I am not quite as stoic. I feel battered by the winds blowing through my life right now. My expectations have been laid low to the ground, in anticipation of the next storm. But give me a few days of son-light, and I forget all about the hurricanes.
Today I am going to write, but it is going to be fiction. That’s the way it goes. Before Making Peace With Autism, I wrote novel after novel. Historical shit (I have a Master’s in 19th Century Russian Intellectual History from Penn; my thesis was about Tolstoy’s worldview — I disagreed with Sir Isaiah Berlin, of “Hedgehog and Fox” fame — in War and Peace, which I read in Russian, da, koneshno) with convoluted plots. But there was also a huge dry spell of nothing. Ned and I have a joke, where he says, “I’m not a software engineer anymore,” and I say, “I’m not a writer.” Because we both have our days of desert and drek, when he can’t think of anything to blog or new cute little programs to write. And I just stare at Precious’ vacuous face and I want to snap her lid shut or strangle her with her clunky white cord.

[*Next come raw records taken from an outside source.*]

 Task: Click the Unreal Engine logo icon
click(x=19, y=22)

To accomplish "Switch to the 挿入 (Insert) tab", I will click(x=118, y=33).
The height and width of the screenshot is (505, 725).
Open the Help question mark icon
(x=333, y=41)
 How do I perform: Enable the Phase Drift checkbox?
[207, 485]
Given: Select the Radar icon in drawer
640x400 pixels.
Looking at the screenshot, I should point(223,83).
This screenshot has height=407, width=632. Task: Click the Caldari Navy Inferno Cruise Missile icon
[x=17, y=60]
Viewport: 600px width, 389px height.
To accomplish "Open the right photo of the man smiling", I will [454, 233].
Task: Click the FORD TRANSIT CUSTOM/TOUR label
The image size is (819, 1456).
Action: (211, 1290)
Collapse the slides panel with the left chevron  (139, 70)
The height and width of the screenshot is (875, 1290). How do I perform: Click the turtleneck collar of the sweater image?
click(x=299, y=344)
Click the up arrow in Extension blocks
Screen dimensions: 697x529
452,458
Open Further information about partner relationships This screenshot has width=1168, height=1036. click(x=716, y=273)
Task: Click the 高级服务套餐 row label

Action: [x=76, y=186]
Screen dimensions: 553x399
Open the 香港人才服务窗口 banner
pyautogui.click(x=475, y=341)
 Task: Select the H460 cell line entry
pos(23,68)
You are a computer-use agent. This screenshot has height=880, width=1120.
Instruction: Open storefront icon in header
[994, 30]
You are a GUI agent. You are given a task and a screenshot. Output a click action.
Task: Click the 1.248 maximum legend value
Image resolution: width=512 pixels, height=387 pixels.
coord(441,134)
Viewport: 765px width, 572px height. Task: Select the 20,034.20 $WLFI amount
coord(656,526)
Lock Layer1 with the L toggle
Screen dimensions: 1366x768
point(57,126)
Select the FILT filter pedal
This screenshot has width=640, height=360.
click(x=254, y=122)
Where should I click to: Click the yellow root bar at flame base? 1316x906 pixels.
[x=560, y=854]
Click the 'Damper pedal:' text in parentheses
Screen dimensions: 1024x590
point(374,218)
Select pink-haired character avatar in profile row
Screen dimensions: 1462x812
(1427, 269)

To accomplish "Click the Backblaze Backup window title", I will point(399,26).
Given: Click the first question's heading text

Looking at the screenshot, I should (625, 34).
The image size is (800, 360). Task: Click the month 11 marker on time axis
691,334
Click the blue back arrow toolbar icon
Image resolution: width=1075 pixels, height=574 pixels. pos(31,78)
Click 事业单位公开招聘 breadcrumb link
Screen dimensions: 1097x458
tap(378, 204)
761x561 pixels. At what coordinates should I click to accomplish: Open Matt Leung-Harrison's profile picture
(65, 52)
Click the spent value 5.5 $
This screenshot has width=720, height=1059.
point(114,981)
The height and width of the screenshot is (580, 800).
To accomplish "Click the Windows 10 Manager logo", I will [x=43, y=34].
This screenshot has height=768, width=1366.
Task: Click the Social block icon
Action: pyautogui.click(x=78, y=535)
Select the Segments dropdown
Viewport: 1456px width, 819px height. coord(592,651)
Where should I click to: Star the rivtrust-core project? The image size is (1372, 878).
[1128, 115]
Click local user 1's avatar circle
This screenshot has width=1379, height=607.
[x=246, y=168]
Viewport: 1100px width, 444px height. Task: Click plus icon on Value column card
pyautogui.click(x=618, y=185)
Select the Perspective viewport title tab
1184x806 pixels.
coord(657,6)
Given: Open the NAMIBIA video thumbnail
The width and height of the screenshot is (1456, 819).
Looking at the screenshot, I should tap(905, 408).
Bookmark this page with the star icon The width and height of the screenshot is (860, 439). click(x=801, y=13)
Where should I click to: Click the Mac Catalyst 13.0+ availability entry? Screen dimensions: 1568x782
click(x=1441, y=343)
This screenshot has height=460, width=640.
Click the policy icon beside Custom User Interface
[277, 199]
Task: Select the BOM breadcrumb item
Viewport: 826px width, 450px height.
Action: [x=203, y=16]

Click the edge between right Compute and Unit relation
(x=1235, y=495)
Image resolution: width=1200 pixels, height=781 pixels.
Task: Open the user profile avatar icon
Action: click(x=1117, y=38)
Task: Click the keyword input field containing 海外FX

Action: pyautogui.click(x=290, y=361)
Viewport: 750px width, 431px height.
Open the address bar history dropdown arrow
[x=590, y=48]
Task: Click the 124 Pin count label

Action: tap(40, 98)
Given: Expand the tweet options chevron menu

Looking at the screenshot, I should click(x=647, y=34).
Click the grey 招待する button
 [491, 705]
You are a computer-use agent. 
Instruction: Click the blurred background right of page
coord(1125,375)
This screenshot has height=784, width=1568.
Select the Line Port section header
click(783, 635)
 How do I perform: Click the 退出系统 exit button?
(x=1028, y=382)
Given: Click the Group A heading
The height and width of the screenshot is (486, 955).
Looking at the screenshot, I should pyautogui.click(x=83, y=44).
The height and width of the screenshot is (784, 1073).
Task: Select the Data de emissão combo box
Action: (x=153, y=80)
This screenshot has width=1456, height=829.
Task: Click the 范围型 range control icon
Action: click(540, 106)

During those times, we just gotta do other things. We gotta be like Nat and remind ourselves that it is still summer, thank God, even though the air smells fishy and thick. Somewhere out there, crisp and clear Colorado and Cape Cod cavort, just waiting for us to join them. Have to crouch and go out into the fish stew first to get there, as Nat already knows.
Something I saw years ago, when I was first married and living at 4413 Pine in Philly, was Felicia and Frisco’s fantasy honeymoon. I believe this is where it all began for me. Sean Donnelly had decorated his penthouse Arabian style, with festooned colored gauze and tents and pillows. And Felicia, of course, wore a great BD outfit. Frisco was a sheik, and looked like he felt both foolish and in love.
For my 45th birthday, I want to suspend chiffon from the ceiling of my entryway and staircase, all the way down to the livingroom. Nothing but candlelight, but tons of it. The coffee table would be gone, so that there would be a large area for dancing and for people to sit. There would be pillows everywhere so that my guests would be comfortable. The spicy aroma of Middle Eastern food would fill the air.
I would have something like George Abdo’s Misirlou going on the stereo and I would come down wrapped in veil, zilling. I don’t know which costume I’d wear; maybe my new gold or I might buy that gorgeous Eman from Dalahl.
I would have a bunch of my closest friends there as well as Laura and my parents. It would be my debut performance, my declaration that age and any other challenges won’t beat me. Columbus Day Weekend. Mark your calendars.